O aumento de incêndios nas matas brasileiras

Enviada em 24/10/2024

O documentário “A última floresta” retrata a luta da tribo Yanomani em ter a floresta amazônica preservada, uma vez que sua mata é degrada por garimpeiros. Assim como na obra, esse cenário está se tornando comum na sociedade, visto que biomas brasileiros estão sofrendo constatemente com as queimadas antrópicas.
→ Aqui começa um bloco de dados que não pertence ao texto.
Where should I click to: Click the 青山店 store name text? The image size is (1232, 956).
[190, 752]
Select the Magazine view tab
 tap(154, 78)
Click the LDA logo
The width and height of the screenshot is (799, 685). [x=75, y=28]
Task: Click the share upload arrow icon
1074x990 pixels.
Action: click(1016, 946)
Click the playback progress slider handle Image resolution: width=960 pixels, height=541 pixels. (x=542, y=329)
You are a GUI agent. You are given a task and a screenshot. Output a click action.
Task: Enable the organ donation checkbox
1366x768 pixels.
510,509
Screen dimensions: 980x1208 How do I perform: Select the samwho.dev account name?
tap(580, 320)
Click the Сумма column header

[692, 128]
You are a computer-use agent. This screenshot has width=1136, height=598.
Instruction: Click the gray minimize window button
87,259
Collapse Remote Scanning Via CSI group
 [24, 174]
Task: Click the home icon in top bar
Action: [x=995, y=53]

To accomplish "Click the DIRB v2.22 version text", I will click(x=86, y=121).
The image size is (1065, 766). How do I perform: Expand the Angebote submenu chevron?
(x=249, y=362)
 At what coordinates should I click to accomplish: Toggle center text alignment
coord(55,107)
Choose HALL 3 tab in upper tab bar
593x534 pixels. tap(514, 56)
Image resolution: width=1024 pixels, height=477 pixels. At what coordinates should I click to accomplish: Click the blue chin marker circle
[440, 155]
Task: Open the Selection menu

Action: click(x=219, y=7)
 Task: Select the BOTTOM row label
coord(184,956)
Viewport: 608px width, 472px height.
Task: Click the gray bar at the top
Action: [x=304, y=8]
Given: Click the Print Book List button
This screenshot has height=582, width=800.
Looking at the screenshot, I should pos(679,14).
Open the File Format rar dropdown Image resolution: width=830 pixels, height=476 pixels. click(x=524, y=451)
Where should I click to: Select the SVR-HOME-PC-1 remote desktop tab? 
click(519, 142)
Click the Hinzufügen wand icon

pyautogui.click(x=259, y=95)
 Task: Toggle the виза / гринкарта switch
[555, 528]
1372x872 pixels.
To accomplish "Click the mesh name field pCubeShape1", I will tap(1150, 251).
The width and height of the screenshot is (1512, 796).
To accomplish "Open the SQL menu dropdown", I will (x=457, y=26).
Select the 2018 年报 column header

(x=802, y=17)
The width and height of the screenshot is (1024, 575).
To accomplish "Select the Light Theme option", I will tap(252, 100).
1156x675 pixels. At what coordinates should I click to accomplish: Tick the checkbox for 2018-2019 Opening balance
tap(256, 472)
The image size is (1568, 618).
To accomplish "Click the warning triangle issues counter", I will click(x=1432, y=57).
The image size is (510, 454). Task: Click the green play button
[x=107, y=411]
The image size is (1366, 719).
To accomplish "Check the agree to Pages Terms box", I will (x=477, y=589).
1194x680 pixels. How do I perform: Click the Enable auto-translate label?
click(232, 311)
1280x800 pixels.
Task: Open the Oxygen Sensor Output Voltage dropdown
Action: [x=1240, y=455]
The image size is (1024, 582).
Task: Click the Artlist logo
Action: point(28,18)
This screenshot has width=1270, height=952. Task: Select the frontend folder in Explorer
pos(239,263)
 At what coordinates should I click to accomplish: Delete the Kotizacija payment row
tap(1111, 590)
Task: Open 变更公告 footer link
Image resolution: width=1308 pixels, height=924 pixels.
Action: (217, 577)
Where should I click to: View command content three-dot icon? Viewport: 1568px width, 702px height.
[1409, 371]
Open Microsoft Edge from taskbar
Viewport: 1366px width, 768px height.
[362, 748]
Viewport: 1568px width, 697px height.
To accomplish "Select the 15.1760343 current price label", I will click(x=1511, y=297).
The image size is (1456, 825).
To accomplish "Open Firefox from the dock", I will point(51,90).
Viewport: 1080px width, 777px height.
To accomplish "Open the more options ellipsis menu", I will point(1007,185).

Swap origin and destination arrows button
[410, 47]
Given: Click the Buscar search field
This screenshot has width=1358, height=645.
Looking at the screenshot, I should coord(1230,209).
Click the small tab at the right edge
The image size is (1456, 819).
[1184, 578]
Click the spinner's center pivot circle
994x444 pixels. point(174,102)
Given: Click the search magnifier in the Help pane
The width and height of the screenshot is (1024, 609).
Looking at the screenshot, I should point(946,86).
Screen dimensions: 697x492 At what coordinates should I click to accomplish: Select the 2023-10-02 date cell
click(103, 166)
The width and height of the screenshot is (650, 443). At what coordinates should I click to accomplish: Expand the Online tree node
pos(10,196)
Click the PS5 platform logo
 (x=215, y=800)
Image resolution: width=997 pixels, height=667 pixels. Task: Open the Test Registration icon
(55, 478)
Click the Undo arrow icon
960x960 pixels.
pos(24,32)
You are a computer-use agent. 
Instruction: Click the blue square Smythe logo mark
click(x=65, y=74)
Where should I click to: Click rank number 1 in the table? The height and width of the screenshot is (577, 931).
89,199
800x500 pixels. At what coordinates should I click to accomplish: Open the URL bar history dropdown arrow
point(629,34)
Nesse âmbito, a filmagem entra em sintonia com o aumento de incêndios nas matas brasileiras, já que está ligado à mentalidade predatoria e à falta de debate.

Nesse sentido, vale ressaltar que o legado histórico de um país é de grande importância para determinar como será o comportamento da população. No entanto, apesar da excelência em ter um povo consciente da necessidade de preservação das matas, fica claro que não há um respeito com o meio ambiente, dado que é notória a exploração exercida nos recursos naturais, como exemplo, as queimadas antrópicas para o avanço do agronegócio. Tais fatos são evidenciados desde o Período Colonial, no qual os portugueses exploravam as florestas na Colônia sem a aflição do seu esgotamento, dessa forma, instaurando um comportamento predatório sob o meio ambiente que dura até os dias atuais.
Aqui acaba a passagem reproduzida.